Work to be completed. Copy out the entries word for word, starting with the line that contains "Click the 梦幻西游 ONLINE app icon" and going on through the line that contains "Viewport: 800px width, 448px".

Input rows.
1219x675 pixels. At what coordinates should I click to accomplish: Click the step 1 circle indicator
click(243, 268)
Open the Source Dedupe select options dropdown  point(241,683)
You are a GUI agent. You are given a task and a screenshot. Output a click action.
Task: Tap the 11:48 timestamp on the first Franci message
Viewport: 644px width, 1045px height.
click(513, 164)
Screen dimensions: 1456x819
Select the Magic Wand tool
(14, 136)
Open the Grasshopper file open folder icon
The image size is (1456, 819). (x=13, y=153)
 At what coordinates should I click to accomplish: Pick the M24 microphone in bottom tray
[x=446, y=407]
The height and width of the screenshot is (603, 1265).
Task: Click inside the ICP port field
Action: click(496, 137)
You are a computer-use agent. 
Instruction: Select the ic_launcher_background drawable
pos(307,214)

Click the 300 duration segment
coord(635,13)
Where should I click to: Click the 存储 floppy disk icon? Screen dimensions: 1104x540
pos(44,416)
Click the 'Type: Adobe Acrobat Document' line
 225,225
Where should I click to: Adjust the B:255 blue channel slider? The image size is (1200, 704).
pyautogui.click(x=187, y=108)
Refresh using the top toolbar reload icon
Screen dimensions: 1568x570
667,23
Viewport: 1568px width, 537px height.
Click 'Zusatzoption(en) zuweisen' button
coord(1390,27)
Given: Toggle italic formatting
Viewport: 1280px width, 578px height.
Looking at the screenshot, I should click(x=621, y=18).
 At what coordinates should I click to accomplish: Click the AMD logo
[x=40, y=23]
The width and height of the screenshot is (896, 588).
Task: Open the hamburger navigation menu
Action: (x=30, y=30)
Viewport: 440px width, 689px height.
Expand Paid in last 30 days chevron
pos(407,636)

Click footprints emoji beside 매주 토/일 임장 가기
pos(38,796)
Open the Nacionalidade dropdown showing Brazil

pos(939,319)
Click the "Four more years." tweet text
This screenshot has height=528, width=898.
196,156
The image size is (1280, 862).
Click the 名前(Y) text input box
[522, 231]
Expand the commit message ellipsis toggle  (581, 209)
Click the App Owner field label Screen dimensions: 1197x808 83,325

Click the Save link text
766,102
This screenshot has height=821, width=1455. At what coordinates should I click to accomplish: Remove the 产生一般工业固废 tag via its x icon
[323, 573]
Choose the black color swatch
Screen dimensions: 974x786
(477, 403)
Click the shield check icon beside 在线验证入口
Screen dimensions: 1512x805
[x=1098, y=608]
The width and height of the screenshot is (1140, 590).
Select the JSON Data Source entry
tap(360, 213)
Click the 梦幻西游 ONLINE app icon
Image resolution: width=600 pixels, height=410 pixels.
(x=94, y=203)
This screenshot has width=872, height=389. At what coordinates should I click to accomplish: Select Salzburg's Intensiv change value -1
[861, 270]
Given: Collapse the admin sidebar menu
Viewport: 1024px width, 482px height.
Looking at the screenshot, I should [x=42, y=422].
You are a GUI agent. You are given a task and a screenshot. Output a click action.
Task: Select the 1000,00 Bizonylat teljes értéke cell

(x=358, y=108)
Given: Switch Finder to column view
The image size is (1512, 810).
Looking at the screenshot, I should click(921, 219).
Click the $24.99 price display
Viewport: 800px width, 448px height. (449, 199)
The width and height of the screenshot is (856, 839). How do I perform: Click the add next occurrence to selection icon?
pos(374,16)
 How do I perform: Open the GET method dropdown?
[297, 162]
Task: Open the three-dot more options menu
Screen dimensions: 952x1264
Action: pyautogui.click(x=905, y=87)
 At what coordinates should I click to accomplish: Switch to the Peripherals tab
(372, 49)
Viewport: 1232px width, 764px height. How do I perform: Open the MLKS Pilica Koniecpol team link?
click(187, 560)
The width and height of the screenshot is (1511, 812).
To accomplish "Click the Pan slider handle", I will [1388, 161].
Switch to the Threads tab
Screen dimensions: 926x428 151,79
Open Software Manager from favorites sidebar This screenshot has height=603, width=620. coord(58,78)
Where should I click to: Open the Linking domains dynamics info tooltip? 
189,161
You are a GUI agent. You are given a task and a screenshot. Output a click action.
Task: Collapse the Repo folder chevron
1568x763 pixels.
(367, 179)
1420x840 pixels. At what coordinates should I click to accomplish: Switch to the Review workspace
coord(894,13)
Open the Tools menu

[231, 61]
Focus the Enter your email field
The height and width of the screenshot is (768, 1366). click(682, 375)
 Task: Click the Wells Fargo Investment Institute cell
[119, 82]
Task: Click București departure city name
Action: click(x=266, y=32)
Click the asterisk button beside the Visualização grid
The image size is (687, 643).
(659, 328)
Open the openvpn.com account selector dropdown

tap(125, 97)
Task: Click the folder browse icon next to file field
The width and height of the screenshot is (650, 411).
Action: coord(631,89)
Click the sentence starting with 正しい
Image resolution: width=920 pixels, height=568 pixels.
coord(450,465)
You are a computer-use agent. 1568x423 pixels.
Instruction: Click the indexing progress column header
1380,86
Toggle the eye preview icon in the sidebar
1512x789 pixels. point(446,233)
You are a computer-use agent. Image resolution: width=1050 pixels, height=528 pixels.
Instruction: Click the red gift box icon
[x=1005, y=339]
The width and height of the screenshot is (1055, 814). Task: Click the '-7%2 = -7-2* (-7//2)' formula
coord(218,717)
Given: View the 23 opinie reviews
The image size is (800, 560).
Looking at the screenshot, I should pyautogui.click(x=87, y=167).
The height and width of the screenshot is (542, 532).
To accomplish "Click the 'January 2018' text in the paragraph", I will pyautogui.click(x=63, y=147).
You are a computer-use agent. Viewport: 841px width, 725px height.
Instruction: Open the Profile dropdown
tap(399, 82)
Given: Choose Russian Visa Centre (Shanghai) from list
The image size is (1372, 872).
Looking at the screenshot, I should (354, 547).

Expected output.
Click the 梦幻西游 ONLINE app icon
Image resolution: width=600 pixels, height=410 pixels.
(x=94, y=203)
This screenshot has width=872, height=389. At what coordinates should I click to accomplish: Select Salzburg's Intensiv change value -1
[861, 270]
Given: Collapse the admin sidebar menu
Viewport: 1024px width, 482px height.
Looking at the screenshot, I should [x=42, y=422].
You are a GUI agent. You are given a task and a screenshot. Output a click action.
Task: Select the 1000,00 Bizonylat teljes értéke cell

(x=358, y=108)
Given: Switch Finder to column view
The image size is (1512, 810).
Looking at the screenshot, I should click(921, 219).
Click the $24.99 price display
Viewport: 800px width, 448px height. (449, 199)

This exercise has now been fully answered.